===== INPUT RECORDS

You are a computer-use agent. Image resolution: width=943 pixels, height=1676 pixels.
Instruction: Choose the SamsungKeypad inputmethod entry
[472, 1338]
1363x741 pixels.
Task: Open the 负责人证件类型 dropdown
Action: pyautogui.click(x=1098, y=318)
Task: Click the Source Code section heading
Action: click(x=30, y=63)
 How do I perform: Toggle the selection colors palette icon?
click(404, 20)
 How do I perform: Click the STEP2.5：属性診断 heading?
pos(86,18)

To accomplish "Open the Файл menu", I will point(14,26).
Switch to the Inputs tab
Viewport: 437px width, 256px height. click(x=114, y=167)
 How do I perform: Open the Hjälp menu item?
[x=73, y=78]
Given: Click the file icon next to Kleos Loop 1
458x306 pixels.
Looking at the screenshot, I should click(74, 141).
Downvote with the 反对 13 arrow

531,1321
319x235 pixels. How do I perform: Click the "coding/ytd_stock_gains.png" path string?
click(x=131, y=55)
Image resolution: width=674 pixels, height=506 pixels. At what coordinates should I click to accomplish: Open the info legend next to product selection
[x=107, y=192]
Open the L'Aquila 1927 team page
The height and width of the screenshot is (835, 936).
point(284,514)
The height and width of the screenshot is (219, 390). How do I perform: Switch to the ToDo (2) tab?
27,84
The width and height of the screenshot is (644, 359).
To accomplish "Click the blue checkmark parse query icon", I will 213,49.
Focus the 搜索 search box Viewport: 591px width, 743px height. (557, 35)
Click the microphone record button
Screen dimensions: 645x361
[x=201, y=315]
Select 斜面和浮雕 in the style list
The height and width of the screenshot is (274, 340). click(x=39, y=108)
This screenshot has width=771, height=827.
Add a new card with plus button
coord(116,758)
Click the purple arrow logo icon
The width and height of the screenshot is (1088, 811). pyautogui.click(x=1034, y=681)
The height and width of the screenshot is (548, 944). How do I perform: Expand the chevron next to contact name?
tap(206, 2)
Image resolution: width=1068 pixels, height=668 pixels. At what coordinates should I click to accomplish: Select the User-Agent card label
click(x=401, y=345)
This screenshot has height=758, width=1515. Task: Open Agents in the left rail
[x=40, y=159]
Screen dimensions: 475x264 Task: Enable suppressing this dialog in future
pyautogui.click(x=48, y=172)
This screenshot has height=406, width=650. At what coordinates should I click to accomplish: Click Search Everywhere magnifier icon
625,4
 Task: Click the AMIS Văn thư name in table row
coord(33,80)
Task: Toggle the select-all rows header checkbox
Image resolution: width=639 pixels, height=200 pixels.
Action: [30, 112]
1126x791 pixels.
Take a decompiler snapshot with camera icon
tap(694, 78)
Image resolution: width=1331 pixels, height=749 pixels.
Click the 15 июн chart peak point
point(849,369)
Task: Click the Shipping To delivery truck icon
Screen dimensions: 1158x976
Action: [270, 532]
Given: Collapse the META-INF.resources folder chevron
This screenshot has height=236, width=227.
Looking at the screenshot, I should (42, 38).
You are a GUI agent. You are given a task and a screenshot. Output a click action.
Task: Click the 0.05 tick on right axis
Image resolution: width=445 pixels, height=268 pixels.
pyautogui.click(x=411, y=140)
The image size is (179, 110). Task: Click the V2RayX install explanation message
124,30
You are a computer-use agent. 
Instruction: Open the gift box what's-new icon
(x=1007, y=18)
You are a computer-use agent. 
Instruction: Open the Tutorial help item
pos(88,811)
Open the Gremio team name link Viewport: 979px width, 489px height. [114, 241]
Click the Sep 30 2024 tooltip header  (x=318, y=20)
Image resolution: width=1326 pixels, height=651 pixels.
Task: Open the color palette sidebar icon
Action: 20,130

==========

PROBLEM DESCRIPTION = Reproduce all the entries above, replacing "How do I perform" with "How can I carry out" wherever it occurs and keeping everything else the same.

THE OUTPUT =
You are a computer-use agent. Image resolution: width=943 pixels, height=1676 pixels.
Instruction: Choose the SamsungKeypad inputmethod entry
[472, 1338]
1363x741 pixels.
Task: Open the 负责人证件类型 dropdown
Action: pyautogui.click(x=1098, y=318)
Task: Click the Source Code section heading
Action: click(x=30, y=63)
 How can I carry out: Toggle the selection colors palette icon?
click(404, 20)
 How can I carry out: Click the STEP2.5：属性診断 heading?
pos(86,18)

To accomplish "Open the Файл menu", I will point(14,26).
Switch to the Inputs tab
Viewport: 437px width, 256px height. click(x=114, y=167)
 How can I carry out: Open the Hjälp menu item?
[x=73, y=78]
Given: Click the file icon next to Kleos Loop 1
458x306 pixels.
Looking at the screenshot, I should click(74, 141).
Downvote with the 反对 13 arrow

531,1321
319x235 pixels. How can I carry out: Click the "coding/ytd_stock_gains.png" path string?
click(x=131, y=55)
Image resolution: width=674 pixels, height=506 pixels. At what coordinates should I click to accomplish: Open the info legend next to product selection
[x=107, y=192]
Open the L'Aquila 1927 team page
The height and width of the screenshot is (835, 936).
point(284,514)
The height and width of the screenshot is (219, 390). How can I carry out: Switch to the ToDo (2) tab?
27,84
The width and height of the screenshot is (644, 359).
To accomplish "Click the blue checkmark parse query icon", I will 213,49.
Focus the 搜索 search box Viewport: 591px width, 743px height. (557, 35)
Click the microphone record button
Screen dimensions: 645x361
[x=201, y=315]
Select 斜面和浮雕 in the style list
The height and width of the screenshot is (274, 340). click(x=39, y=108)
This screenshot has width=771, height=827.
Add a new card with plus button
coord(116,758)
Click the purple arrow logo icon
The width and height of the screenshot is (1088, 811). pyautogui.click(x=1034, y=681)
The height and width of the screenshot is (548, 944). How can I carry out: Expand the chevron next to contact name?
tap(206, 2)
Image resolution: width=1068 pixels, height=668 pixels. At what coordinates should I click to accomplish: Select the User-Agent card label
click(x=401, y=345)
This screenshot has height=758, width=1515. Task: Open Agents in the left rail
[x=40, y=159]
Screen dimensions: 475x264 Task: Enable suppressing this dialog in future
pyautogui.click(x=48, y=172)
This screenshot has height=406, width=650. At what coordinates should I click to accomplish: Click Search Everywhere magnifier icon
625,4
 Task: Click the AMIS Văn thư name in table row
coord(33,80)
Task: Toggle the select-all rows header checkbox
Image resolution: width=639 pixels, height=200 pixels.
Action: [30, 112]
1126x791 pixels.
Take a decompiler snapshot with camera icon
tap(694, 78)
Image resolution: width=1331 pixels, height=749 pixels.
Click the 15 июн chart peak point
point(849,369)
Task: Click the Shipping To delivery truck icon
Screen dimensions: 1158x976
Action: [270, 532]
Given: Collapse the META-INF.resources folder chevron
This screenshot has height=236, width=227.
Looking at the screenshot, I should (42, 38).
You are a GUI agent. You are given a task and a screenshot. Output a click action.
Task: Click the 0.05 tick on right axis
Image resolution: width=445 pixels, height=268 pixels.
pyautogui.click(x=411, y=140)
The image size is (179, 110). Task: Click the V2RayX install explanation message
124,30
You are a computer-use agent. 
Instruction: Open the gift box what's-new icon
(x=1007, y=18)
You are a computer-use agent. 
Instruction: Open the Tutorial help item
pos(88,811)
Open the Gremio team name link Viewport: 979px width, 489px height. [114, 241]
Click the Sep 30 2024 tooltip header  (x=318, y=20)
Image resolution: width=1326 pixels, height=651 pixels.
Task: Open the color palette sidebar icon
Action: 20,130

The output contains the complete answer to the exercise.